Sticking it to A-Rod

Yankees Rodriguez update

New York Yankees Alex Rodriguez reacts during an at bat against the Toronto Blue Jays during a game on Sept. 17, 2013. (MARK BLINCH / REUTERS / January 11, 2014)

Dear Stupid (and you know who you are, Alex Rodriguez),

You cheated and you lied and you admitted it. That’s your reputation’s 1-2-3 inning for the rest of your life.

You tried to limit your lie to a specific period in Texas, but nobody believes you didn’t lie and cheat in New York, or before that in Seattle, for that matter, so it feels like you lied about when you lied.

For all the help you sought in performance-enhancing drugs, you should’ve asked if anybody had a little something for sociopathic behavior.

You’re needy and disingenuous. You’re emotionally homeless, and no matter how many scripts you’re given, you can’t deliver them as sincere. For a guy who acts like he’s such a good friend of Derek Jeter, you’ve learned nothing useful.

In contesting your 211-game suspension for PED use, you walked out of an arbitration hearing. No, wait, you stormed out. You yelled and railed that you were being railroaded because the arbitrator did not force Commissioner Bud Selig to testify. You screamed that it was rigged and you wouldn’t stand for it, and then you stood and left the room faster than a syringe injecting testosterone.

Here’s the thing about rigged games: Liars and cheaters tend to get themselves into such trick bags.

Here’s the thing about liars and cheaters: Righteous indignation is their first act.

You claimed that baseball’s evidence against you came from Anthony Bosch, the oily founder of the south Florida anti-aging clinic Biogenesis. Bosch told “60 Minutes’’ he injected you with PEDs, but you claim he was bought and paid for by MLB, saying whatever baseball wanted him to say.

You could call him a liar and a cheat, too, but of all the areas in which you have no credibility, that would be Ground Zero.

And so, just in case somebody out there doesn’t hate you, you’re suing everybody in federal court.

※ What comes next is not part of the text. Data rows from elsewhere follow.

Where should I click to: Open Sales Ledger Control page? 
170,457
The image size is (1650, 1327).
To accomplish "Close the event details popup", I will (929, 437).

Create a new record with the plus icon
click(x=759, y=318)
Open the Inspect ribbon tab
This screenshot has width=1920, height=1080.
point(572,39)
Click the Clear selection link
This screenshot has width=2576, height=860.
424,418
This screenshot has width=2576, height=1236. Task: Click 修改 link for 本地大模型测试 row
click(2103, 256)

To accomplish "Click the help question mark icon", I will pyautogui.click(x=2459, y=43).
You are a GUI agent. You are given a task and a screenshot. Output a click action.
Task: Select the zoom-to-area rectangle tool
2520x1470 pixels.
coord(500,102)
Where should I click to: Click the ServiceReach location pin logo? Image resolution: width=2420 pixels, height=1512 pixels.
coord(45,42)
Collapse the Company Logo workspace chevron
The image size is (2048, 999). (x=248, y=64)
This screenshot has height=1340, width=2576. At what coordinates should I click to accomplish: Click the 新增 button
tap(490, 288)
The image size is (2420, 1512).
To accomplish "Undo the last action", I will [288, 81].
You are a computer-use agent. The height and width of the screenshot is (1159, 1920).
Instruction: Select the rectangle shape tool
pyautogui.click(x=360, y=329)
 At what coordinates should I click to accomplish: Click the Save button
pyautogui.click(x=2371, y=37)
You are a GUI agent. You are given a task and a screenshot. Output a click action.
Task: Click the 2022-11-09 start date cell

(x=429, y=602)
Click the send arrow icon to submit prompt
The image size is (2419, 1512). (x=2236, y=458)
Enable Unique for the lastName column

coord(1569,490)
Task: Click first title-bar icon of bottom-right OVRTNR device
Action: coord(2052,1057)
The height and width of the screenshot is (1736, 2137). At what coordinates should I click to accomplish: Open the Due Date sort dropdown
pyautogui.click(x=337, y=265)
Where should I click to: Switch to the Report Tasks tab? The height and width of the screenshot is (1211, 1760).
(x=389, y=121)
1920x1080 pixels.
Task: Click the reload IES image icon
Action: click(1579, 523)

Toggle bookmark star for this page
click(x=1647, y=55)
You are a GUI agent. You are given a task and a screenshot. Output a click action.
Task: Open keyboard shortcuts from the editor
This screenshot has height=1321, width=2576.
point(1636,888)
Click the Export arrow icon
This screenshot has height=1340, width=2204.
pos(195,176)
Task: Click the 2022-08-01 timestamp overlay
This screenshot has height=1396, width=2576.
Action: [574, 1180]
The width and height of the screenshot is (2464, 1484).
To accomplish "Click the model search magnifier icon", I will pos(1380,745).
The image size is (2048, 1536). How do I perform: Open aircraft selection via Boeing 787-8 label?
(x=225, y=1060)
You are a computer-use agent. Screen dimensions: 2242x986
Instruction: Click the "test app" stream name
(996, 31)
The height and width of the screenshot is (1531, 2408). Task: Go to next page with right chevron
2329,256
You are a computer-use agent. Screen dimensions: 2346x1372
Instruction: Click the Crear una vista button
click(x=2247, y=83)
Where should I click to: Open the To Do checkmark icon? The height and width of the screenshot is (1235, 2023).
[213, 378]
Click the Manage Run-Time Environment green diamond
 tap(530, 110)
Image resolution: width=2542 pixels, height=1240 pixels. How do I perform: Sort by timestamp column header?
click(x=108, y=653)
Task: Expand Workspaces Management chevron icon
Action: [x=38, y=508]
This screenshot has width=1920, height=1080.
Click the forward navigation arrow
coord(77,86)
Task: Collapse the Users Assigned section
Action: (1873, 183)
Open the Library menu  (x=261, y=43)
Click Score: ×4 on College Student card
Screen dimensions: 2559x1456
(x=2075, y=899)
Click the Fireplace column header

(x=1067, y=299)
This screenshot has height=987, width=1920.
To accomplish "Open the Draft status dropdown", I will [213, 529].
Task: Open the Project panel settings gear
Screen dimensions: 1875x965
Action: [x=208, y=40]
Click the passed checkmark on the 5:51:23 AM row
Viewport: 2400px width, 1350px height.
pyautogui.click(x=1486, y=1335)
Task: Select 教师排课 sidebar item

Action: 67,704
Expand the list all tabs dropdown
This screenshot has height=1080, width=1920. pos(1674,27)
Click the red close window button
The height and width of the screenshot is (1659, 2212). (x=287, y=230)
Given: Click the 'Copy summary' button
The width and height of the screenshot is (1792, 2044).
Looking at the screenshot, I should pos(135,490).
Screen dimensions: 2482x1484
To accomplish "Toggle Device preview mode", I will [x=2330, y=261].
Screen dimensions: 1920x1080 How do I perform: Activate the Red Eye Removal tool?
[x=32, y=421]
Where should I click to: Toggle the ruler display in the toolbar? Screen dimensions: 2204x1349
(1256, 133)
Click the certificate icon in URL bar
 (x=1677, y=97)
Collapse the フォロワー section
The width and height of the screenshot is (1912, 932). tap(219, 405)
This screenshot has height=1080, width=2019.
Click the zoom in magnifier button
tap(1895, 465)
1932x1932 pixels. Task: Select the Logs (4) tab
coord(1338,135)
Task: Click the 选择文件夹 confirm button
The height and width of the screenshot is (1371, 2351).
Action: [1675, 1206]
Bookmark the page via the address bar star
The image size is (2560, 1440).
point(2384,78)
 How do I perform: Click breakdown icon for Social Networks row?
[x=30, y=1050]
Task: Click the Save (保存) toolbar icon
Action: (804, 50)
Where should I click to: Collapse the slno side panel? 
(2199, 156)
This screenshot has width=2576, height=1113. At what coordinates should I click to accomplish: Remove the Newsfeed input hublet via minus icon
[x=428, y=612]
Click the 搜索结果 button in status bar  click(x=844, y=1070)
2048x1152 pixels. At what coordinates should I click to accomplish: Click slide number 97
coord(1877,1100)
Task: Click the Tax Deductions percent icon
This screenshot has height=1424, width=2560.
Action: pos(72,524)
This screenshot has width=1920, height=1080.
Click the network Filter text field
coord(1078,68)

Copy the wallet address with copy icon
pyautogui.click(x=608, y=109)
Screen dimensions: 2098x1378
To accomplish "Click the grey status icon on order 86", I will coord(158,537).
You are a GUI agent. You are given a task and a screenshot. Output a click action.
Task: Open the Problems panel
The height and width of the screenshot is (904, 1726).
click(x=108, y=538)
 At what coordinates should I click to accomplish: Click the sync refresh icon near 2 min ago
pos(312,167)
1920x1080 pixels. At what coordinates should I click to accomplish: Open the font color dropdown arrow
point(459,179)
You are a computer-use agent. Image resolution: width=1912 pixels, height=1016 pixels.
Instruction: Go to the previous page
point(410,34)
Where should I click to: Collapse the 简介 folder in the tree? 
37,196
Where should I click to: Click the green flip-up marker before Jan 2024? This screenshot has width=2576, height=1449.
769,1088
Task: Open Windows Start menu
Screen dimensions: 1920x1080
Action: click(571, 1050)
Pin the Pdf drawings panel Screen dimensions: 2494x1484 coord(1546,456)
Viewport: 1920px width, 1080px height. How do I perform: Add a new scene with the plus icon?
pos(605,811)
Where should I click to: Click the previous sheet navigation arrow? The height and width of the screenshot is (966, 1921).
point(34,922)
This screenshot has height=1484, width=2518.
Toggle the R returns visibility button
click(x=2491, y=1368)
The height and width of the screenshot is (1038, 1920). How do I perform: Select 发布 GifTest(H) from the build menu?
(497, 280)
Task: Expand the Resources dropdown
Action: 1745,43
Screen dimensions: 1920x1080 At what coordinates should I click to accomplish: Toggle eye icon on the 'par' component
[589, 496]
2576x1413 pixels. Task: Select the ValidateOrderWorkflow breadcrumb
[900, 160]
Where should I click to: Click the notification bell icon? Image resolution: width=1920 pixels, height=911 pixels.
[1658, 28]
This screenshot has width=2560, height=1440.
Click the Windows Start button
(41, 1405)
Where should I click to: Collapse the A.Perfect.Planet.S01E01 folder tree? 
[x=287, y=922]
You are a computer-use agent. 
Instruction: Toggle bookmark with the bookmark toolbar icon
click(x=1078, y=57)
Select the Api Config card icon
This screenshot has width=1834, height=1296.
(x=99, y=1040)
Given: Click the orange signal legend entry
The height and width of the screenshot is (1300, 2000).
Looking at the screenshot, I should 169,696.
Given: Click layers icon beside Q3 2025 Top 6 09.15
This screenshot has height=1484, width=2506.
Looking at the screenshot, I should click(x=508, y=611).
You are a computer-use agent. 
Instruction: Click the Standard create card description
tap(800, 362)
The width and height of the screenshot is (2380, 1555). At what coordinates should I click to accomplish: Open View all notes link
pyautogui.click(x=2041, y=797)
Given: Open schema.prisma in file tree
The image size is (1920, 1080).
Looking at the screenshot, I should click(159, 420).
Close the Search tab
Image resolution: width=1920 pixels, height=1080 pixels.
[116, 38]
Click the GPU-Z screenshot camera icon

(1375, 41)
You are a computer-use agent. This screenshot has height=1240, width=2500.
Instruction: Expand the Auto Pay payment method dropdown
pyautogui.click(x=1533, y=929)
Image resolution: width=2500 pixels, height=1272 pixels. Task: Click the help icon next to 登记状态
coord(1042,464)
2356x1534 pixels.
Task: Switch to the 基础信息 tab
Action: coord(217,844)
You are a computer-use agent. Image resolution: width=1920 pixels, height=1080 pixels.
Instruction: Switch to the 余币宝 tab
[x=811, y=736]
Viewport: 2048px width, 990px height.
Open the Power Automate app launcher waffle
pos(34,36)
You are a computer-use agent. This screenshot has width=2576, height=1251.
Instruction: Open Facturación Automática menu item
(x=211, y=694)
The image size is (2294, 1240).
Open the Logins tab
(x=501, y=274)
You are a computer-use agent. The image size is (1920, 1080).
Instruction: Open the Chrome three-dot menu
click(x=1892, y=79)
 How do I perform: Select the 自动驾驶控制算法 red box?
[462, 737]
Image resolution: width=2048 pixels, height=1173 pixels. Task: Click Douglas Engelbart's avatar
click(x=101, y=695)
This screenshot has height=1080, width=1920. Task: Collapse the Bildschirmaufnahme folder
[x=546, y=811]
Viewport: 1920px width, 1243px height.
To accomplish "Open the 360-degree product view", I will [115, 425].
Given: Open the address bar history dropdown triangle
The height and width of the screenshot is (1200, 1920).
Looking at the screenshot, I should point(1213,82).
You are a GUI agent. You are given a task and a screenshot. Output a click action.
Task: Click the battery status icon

Baseball, of course. But also your players association. After the arbitrator reduced your suspension from 211 games to 162, the union released a statement disagreeing with the length but respecting the process. The union also considered the matter done, like your career.

Maybe it’s all about the money remaining on your contract. I’d fight for those tens of millions, too. But if it’s about playing more baseball, then you’re better off paying someone to tell you the truth that baseball, the union and the arbitrator retired you.

You wanted to be the first baseball player to 800 homers. Instead you’re baseball’s latest poster child for the idea that money doesn’t discriminate against stupid.

The biggest joke, however, is that you’re trying to fashion yourself as a hero for the union. You claim you’re selflessly fighting the good fight to prevent baseball from using your case to kill future guaranteed contracts for drug use. Yes. Well. Good. Because baseball teams should have the right to get out of contracts with cheaters and liars.

You cheat, you get caught, you lose your money. Connect the dots, idiot.

How much did your cheating cost the Yankees last year? What did Ryan Braun’s cheating cost the Brewers last season and in the foreseeable future on and off the field? What did Jhonny Peralta’s cheating cost the Tigers in young talent?

Oh yeah, before I forget, nobody in the union seems to want the help of a lying, cheating, delusional moron.

Besides, using your superhuman strength to hoist onto your back the cross of the union’s future would indeed seem to indicate excessive PED use.